Problems and tasks:
1. Name every real person (not a story character) mentioned in the passage on Invasion of the Body Snatchers.
2. From the passage on Invasion of the Body Snatchers, reproduce word for word the part that opens with the words containing "This was the" and closes with "been more dramatic.".

Source passage:
※ ※ ※
This was the original, somewhat bleak ending of the movie, but the producers didn’t want to end with “the evil aliens win,” and so forced director Don Siegel to shoot a framing story in which Miles explains to a psychologist at a hospital how he came to be running around crazily on the highway. The psychologist doesn’t believe him until another patient comes in, having been crushed by “giant plant pods” that fell off a truck. The psychologist immediately starts phoning various authorities to organize resistance to the aliens. Generally, critics have agreed that the movie is better off without the framing story, and has been left off in many DVD releases. The version I streamed on Amazon Prime had the framing story, and I mean, I was fine with it, though I agree leaving it off would have been more dramatic.

Invasion of the Body Snatchers is based on a 1954 novel by Jack Finney, which had an original cover with the amazing tagline: “Was this his woman — or an alien life form?” Interestingly, the novel has a more optimistic ending than any of the movie adaptations, with the aliens leaving because the humans offered more resistance than they expected. Finney insisted that he did not intend any political allegory whatsoever. His other most famous novel, Time and Again, has yet to be adapted into a movie, though there have been a few abortive attempts. Carl Sagan apparently thought it was the most “realistic” time travel story he had read.

The story, in both book and movie, is the stuff of a very cheesy B-movie, with the silly foam alien pods, and quite a bit of that old low-budget movie trick where someone looks through a door or a window and then excitedly describes what they’re seeing to someone else (though we as audience do not actually get to see it, because that would have cost way more money). I like that kind of thing as much as anyone else, if not moreso, but Invasion of the Body Snatchers is so good at what it’s trying to do, especially once its momentum starts to build, that it transcends those roots. It is a thriller that actually thrills, so to speak. 

This also helps the movie cover up the fact that it doesn’t quite take the time to actually make sense. The movie’s most memorable scene is probably Becky’s transformation into a pod person (the only one in the movie that actually happens on-screen), but if you think about it for a second it seems to contradict the movie’s own internal logic. So, these pods are growing copies of humans, and then those copies replace people while they’re asleep (the movie never quite says what happens to the original people’s bodies, though both the book and the popular 1978 remake postulate that the original people basically crumble to dust when they’re replaced). But Becky seems to go to sleep and then wake up as a Pod Person, no replacement necessary. So… how does that work? It seems the movie went for the most dramatic thing over actually making sense. But most people don’t spot this at the time. To use a term from the “TV Tropes” website, this is “Fridge Logic,” that is, things you think about when you go get stuff out of the refrigerator after the movie.
※ ※ ※
Dataset entries
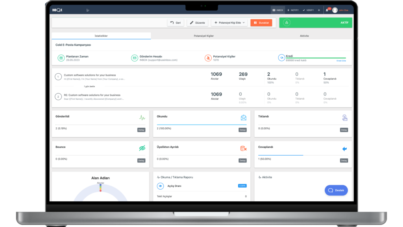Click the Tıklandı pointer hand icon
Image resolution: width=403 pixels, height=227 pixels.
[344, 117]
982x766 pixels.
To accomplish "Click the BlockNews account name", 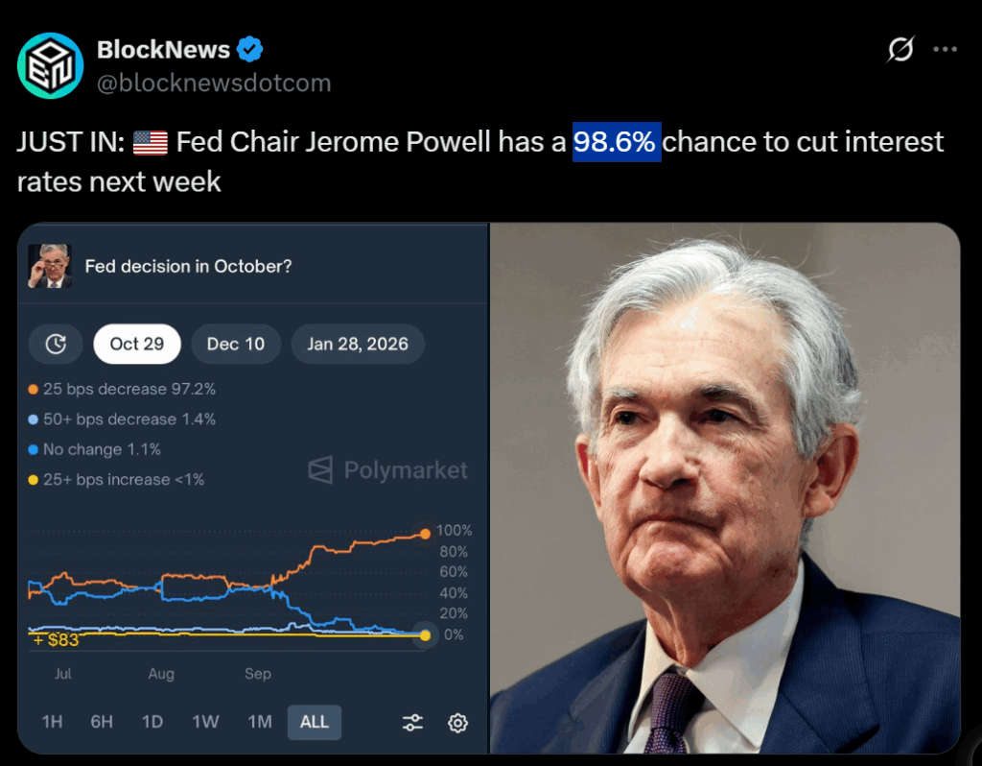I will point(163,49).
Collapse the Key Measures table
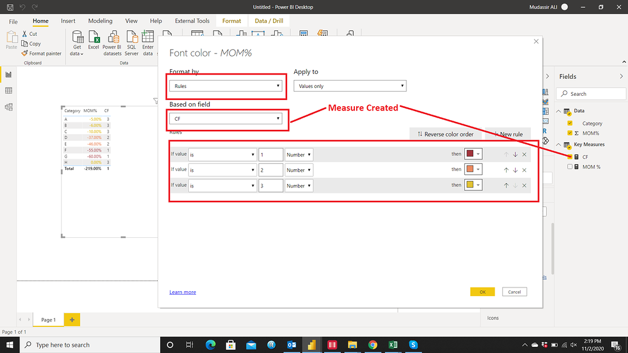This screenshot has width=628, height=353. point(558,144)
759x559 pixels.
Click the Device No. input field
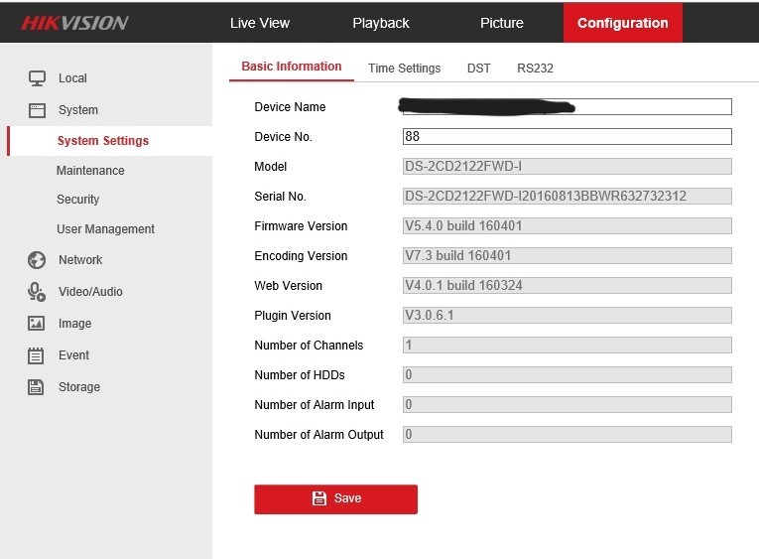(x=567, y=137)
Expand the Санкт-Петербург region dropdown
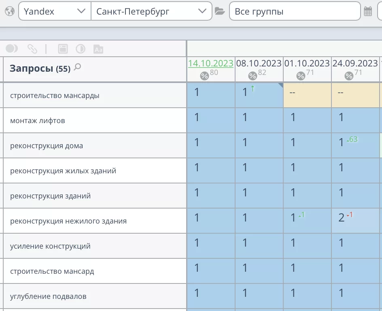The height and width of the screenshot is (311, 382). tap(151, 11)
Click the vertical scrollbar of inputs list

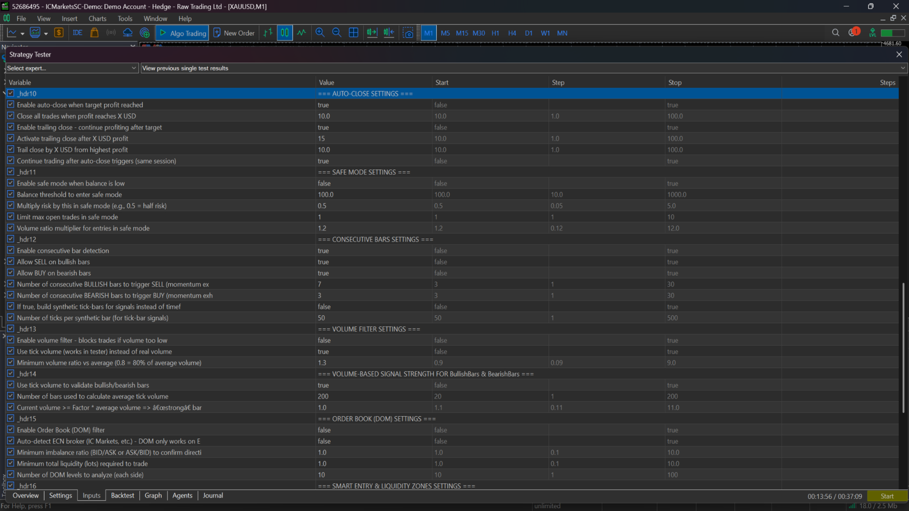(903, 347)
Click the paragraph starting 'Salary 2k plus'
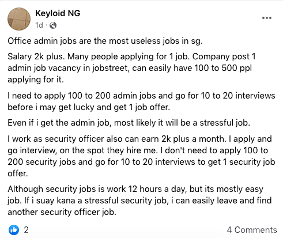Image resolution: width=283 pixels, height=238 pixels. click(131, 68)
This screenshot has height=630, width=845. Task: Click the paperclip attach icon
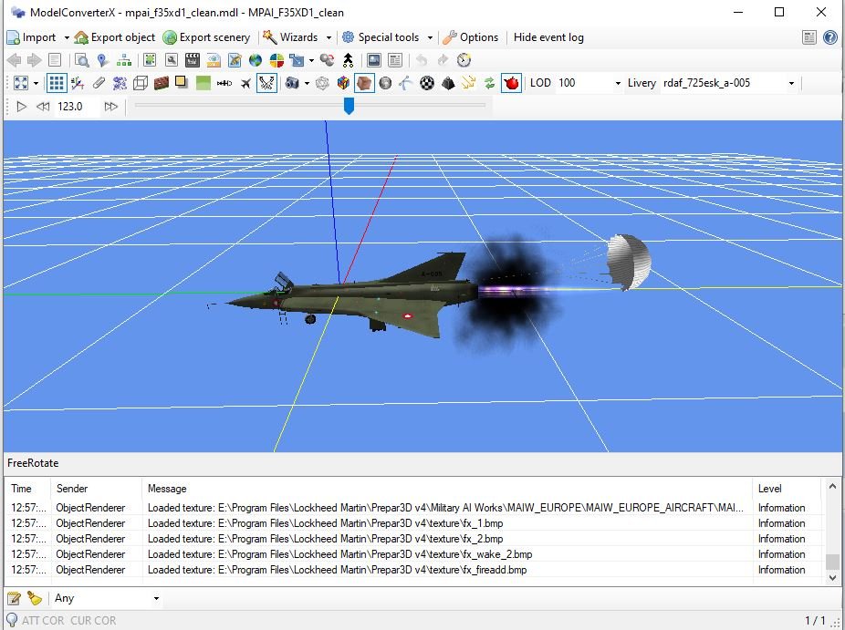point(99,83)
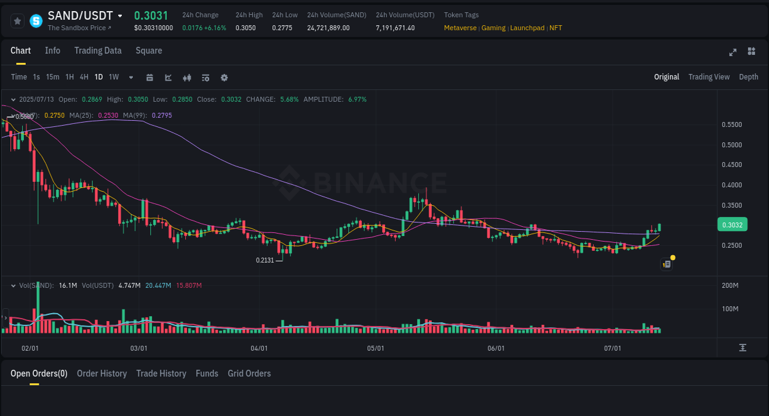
※ ※ ※
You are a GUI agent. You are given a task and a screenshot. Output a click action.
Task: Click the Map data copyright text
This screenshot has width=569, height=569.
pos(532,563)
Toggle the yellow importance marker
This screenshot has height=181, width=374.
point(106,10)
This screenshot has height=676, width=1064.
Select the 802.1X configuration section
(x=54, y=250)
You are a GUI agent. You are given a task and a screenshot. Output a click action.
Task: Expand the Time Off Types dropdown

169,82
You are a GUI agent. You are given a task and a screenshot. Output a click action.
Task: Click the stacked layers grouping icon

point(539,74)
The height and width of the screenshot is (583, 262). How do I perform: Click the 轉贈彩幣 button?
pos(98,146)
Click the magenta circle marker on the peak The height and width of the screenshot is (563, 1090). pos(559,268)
※ ※ ※
Completed exercise:
1. Don Siegel, Jack Finney, Carl Sagan

2.
This was the original, somewhat bleak ending of the movie, but the producers didn’t want to end with “the evil aliens win,” and so forced director Don Siegel to shoot a framing story in which Miles explains to a psychologist at a hospital how he came to be running around crazily on the highway. The psychologist doesn’t believe him until another patient comes in, having been crushed by “giant plant pods” that fell off a truck. The psychologist immediately starts phoning various authorities to organize resistance to the aliens. Generally, critics have agreed that the movie is better off without the framing story, and has been left off in many DVD releases. The version I streamed on Amazon Prime had the framing story, and I mean, I was fine with it, though I agree leaving it off would have been more dramatic.